[Pixel coordinate grounding data]
=== Section Start ===

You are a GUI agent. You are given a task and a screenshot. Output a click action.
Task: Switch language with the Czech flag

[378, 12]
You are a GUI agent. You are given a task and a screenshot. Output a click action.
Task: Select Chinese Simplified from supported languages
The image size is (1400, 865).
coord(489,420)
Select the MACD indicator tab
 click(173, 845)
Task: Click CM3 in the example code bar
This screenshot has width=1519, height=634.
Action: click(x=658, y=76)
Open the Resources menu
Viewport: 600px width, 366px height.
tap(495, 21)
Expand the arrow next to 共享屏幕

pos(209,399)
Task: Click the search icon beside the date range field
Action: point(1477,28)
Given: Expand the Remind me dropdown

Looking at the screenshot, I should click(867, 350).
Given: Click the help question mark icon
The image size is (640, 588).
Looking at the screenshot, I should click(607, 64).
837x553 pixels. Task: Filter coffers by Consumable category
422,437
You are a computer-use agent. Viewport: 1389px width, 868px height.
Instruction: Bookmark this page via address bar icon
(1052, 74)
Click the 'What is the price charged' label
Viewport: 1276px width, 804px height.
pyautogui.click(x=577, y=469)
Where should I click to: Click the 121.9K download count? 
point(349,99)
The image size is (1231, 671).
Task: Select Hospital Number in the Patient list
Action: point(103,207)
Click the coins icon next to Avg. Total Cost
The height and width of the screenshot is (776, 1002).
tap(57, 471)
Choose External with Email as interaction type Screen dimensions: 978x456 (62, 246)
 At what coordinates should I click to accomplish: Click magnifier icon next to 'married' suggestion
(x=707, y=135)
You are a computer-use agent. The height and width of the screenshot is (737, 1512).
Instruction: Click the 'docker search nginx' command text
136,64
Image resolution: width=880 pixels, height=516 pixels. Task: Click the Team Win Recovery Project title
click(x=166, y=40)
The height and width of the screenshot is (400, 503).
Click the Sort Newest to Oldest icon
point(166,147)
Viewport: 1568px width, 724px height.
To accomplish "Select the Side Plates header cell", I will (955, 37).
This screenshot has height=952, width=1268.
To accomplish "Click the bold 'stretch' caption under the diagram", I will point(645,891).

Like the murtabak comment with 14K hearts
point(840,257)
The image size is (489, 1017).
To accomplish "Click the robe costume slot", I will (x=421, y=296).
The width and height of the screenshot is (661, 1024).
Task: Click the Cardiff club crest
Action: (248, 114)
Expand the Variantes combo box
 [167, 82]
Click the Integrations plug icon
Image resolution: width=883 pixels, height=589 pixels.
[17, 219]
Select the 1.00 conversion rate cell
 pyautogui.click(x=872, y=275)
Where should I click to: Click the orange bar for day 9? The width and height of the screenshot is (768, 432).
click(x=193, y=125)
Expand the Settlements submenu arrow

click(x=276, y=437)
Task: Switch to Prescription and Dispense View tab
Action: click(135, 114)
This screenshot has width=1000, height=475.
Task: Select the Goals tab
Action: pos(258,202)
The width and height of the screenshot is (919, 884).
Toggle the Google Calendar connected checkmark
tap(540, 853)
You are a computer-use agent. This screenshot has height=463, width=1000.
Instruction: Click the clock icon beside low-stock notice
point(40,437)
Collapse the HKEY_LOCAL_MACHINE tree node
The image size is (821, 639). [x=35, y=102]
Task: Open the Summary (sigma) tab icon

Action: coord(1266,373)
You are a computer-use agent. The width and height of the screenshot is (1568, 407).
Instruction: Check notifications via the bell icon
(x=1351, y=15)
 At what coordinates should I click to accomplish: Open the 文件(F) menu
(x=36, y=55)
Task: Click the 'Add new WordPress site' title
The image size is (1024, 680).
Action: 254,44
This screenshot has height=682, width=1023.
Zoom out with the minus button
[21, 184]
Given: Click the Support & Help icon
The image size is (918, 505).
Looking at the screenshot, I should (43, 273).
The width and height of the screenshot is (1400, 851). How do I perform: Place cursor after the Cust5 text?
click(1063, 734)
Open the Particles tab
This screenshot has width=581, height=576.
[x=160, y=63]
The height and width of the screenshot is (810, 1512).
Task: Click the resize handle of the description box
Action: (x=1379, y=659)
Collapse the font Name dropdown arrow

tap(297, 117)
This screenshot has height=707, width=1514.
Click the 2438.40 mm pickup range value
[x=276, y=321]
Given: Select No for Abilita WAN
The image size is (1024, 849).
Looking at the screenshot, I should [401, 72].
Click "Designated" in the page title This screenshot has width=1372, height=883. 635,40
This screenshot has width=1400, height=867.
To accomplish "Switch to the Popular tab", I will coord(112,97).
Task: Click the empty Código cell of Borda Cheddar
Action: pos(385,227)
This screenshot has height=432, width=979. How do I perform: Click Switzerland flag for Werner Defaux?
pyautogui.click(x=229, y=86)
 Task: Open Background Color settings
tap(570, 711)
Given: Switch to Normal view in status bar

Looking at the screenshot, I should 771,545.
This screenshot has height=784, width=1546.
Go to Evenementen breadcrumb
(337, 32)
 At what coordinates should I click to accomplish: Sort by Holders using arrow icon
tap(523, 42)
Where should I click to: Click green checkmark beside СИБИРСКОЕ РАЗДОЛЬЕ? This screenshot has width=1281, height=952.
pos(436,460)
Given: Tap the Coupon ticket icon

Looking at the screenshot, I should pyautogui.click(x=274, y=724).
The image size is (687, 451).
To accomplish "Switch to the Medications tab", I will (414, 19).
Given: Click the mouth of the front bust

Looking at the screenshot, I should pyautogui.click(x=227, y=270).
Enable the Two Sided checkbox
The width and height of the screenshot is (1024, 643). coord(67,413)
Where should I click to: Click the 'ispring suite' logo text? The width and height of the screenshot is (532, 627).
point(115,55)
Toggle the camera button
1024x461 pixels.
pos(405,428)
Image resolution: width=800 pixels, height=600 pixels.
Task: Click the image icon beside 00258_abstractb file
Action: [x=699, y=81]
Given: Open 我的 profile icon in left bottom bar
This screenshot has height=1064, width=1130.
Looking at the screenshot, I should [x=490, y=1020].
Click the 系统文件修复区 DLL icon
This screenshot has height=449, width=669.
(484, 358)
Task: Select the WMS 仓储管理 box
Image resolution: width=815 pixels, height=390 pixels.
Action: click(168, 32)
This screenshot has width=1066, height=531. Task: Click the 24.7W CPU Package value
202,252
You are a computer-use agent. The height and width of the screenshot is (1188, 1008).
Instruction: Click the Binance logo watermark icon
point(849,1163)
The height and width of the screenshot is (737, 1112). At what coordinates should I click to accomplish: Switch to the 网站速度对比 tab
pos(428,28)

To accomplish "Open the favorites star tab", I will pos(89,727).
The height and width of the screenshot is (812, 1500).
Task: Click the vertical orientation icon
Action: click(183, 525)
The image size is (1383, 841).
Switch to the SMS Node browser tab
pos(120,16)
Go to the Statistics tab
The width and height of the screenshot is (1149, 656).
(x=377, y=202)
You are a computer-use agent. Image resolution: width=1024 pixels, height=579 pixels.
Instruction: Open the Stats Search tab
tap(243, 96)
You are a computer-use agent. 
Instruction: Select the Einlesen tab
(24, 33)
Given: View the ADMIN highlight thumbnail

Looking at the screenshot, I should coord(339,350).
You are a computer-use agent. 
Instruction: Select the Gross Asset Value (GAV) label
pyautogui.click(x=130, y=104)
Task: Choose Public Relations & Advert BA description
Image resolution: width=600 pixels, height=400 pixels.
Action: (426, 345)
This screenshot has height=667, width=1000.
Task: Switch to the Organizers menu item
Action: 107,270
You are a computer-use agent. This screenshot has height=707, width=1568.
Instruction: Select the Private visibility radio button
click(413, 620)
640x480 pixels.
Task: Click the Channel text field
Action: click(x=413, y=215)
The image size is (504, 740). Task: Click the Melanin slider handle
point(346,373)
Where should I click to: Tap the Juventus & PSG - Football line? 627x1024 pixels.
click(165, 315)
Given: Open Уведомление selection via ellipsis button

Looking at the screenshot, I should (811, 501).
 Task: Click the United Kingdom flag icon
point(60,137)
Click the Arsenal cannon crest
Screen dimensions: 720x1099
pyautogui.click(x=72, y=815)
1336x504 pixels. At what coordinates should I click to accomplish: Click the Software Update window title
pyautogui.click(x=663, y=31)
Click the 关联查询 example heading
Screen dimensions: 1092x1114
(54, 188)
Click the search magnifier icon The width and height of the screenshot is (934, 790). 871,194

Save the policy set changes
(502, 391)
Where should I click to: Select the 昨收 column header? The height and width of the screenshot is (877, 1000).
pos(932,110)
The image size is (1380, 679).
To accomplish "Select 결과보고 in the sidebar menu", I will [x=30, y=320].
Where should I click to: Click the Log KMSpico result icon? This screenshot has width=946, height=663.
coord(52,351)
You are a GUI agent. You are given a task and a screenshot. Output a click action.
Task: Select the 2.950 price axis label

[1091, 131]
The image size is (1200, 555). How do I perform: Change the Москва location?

=== Section End ===

● ABOUT THIS TASK: Using the entries above, output exactly the lines between the line holding "The image size is (1024, 849)." and the line holding "This screenshot has height=784, width=1546.", end lines included, and nothing more.

● WRITTEN RESPONSE:
The image size is (1024, 849).
Looking at the screenshot, I should [401, 72].
Click "Designated" in the page title This screenshot has width=1372, height=883. 635,40
This screenshot has width=1400, height=867.
To accomplish "Switch to the Popular tab", I will coord(112,97).
Task: Click the empty Código cell of Borda Cheddar
Action: pos(385,227)
This screenshot has height=432, width=979. How do I perform: Click Switzerland flag for Werner Defaux?
pyautogui.click(x=229, y=86)
 Task: Open Background Color settings
tap(570, 711)
Given: Switch to Normal view in status bar

Looking at the screenshot, I should 771,545.
This screenshot has height=784, width=1546.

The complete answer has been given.